AHA: In einem Antwortbrief in der AHA an Hellson schrieb MDE sinngemäß, dass für die EGT in der Kommunikation Argumentieren und die unbedingte Suche nach dem Konsens das Non plus ultra im Umgang mit Menschen sei. Ist dann nicht die Demokratie als Staatsform mit von Menschen gemachten Gesetzten nicht doch die beste Form, um einen solchen Umgang allgemein zu verwirklichen?

MDE: In seinem Kommentar zu AL 1/35 sagt MDE sinngemäß, dass Demokratie eine Form ist die keinem höheren Prinzip entspricht, sondern von Menschen gemacht ist.

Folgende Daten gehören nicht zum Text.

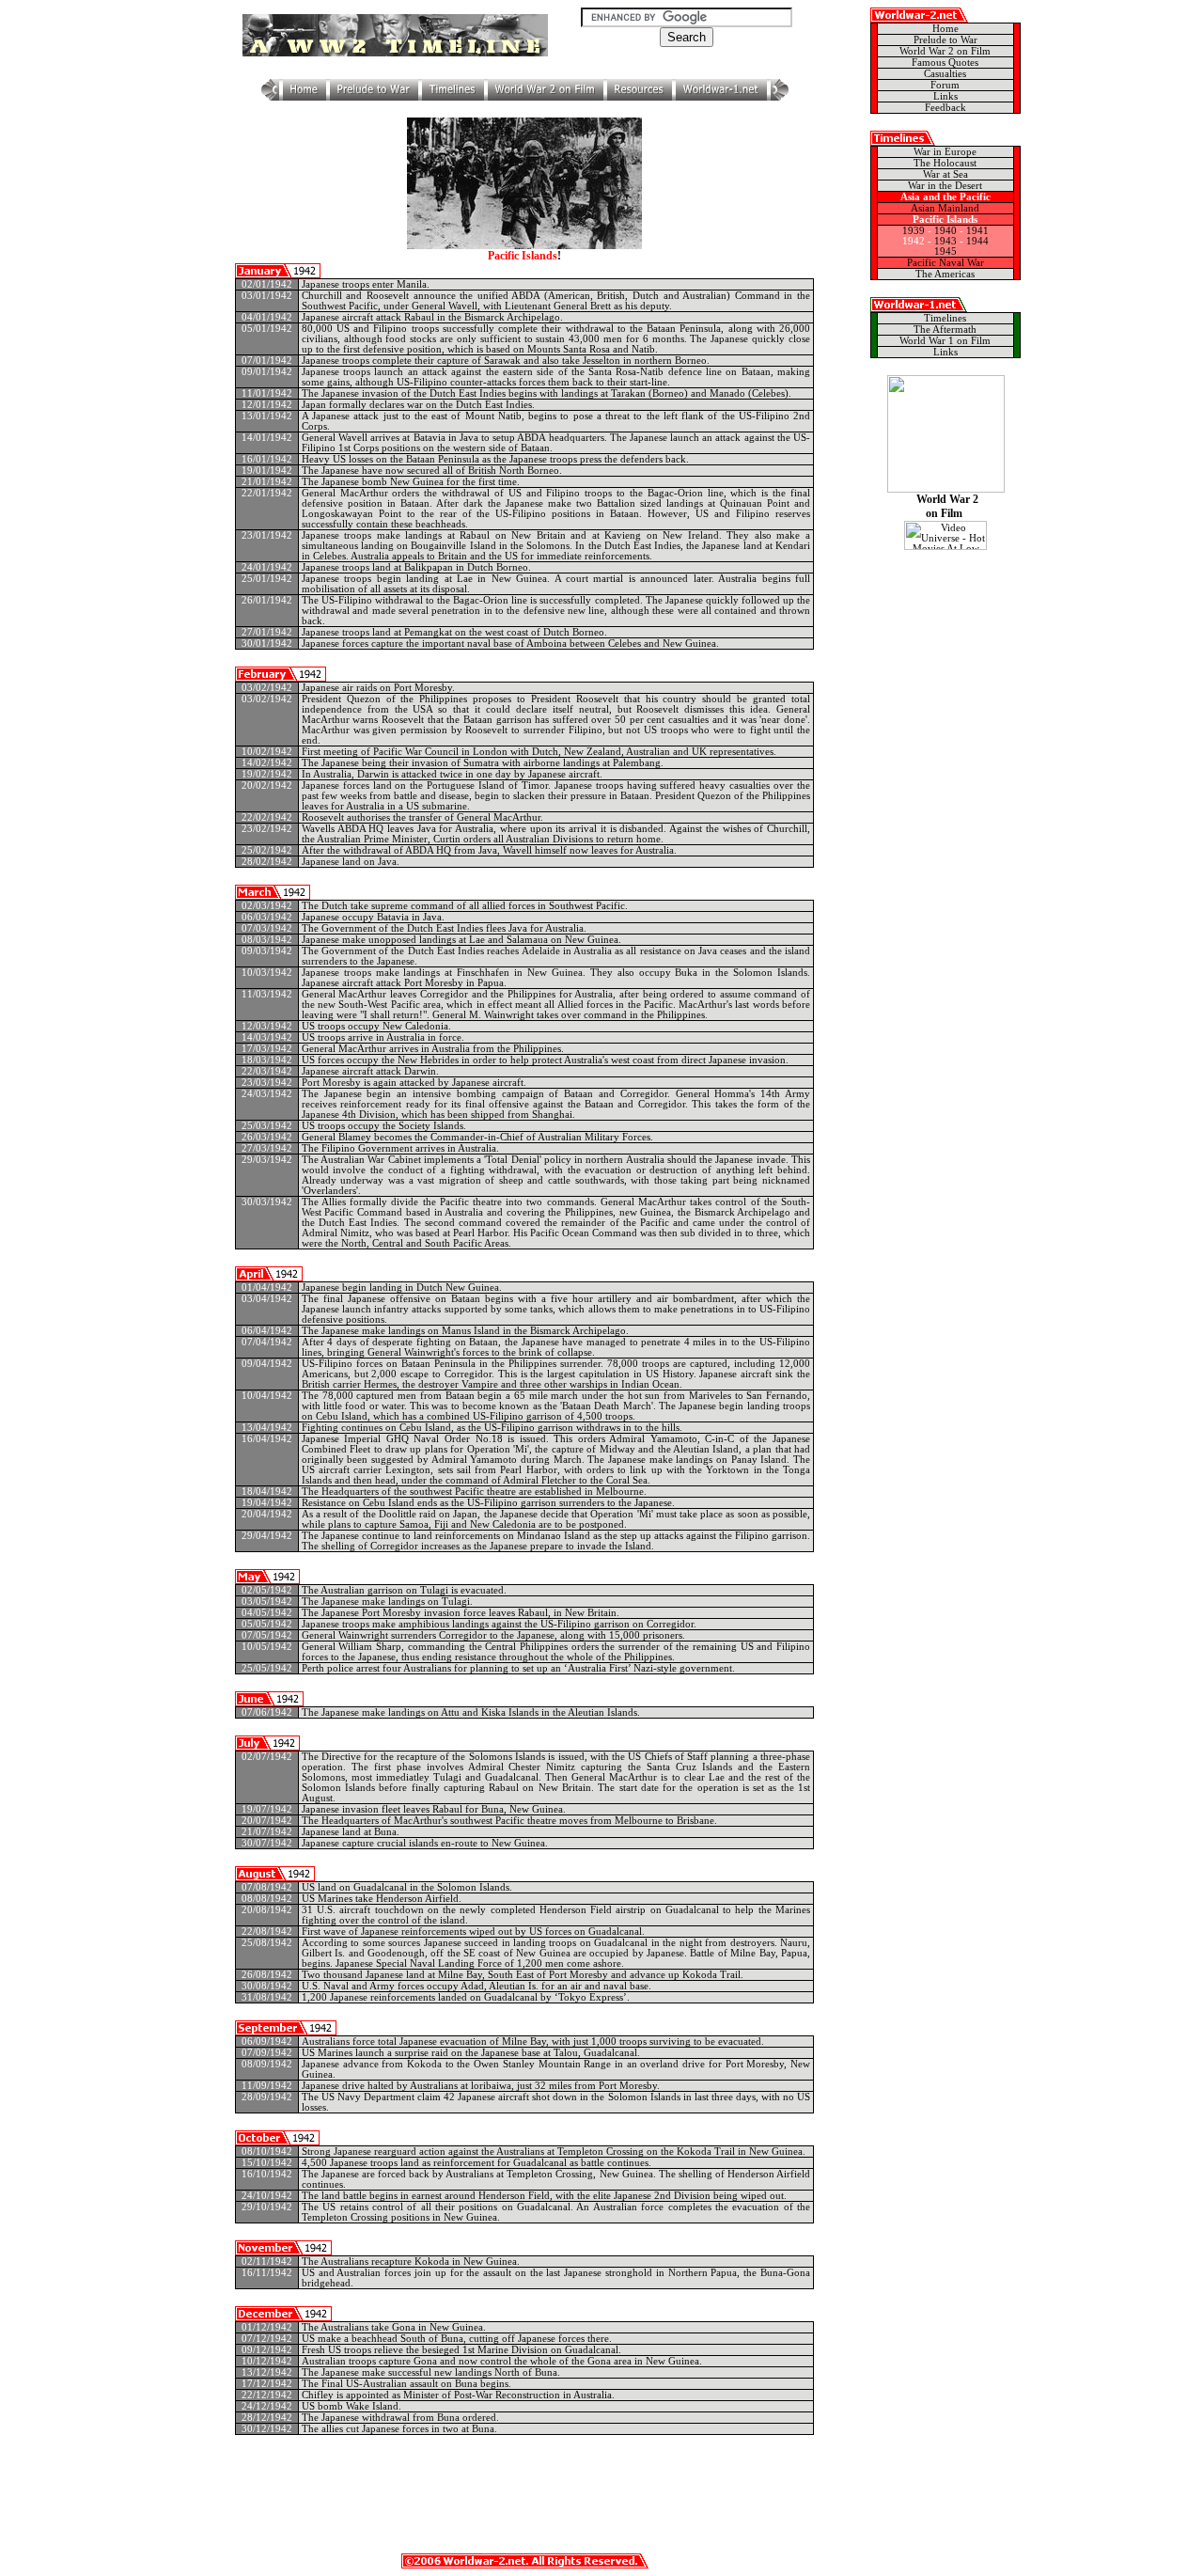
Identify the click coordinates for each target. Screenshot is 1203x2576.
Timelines (945, 318)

Wenn der Mensch aber dem Liber Al nach der potentielle Gott ist, ist ein höheres Prinzip erkennbar und die humanistische Idee, der ja letztlich die Demokratie zugrunde liegt ist meiner Meinung nach durchaus mit dem AL kompatibel.

Ich denke die Demokratie, so schlecht sie auch funktioniert, ist die einzige Staatsform, die im Sinne des Al entwicklungsfähig ist, in totalitären Systemen wäre das AL schon längst verboten. Daher finde ich, dass es einem Thelemiten durchaus steht, sich für die Demokratie einzusetzen. Denn wer Konsens sucht, muss auch verschiedene Gesetz(mäßigkeiten) akzeptieren und eine von Menschen gemachte Gesellschaft sollte nach allen Erfahrungen so wenig wie möglich per Gesetz eingreifen und nur dazu da sein, "das Schlimmste zu verhindern".

Hier kann sich dann auch für jeden ein persönliches "göttliches Gesetz" verwirklichen lassen und das Gesetz des Liber AL kann sich ungehindert entwickeln. Demokratie lässt theoretisch auch die Konsenbildung zu, wieder ein antikes, göttliches Recht einzuführen, aber welche Instanz überprüft dann den Pharao und seine Minister, ob er er nicht einer Illusion aufsitzt?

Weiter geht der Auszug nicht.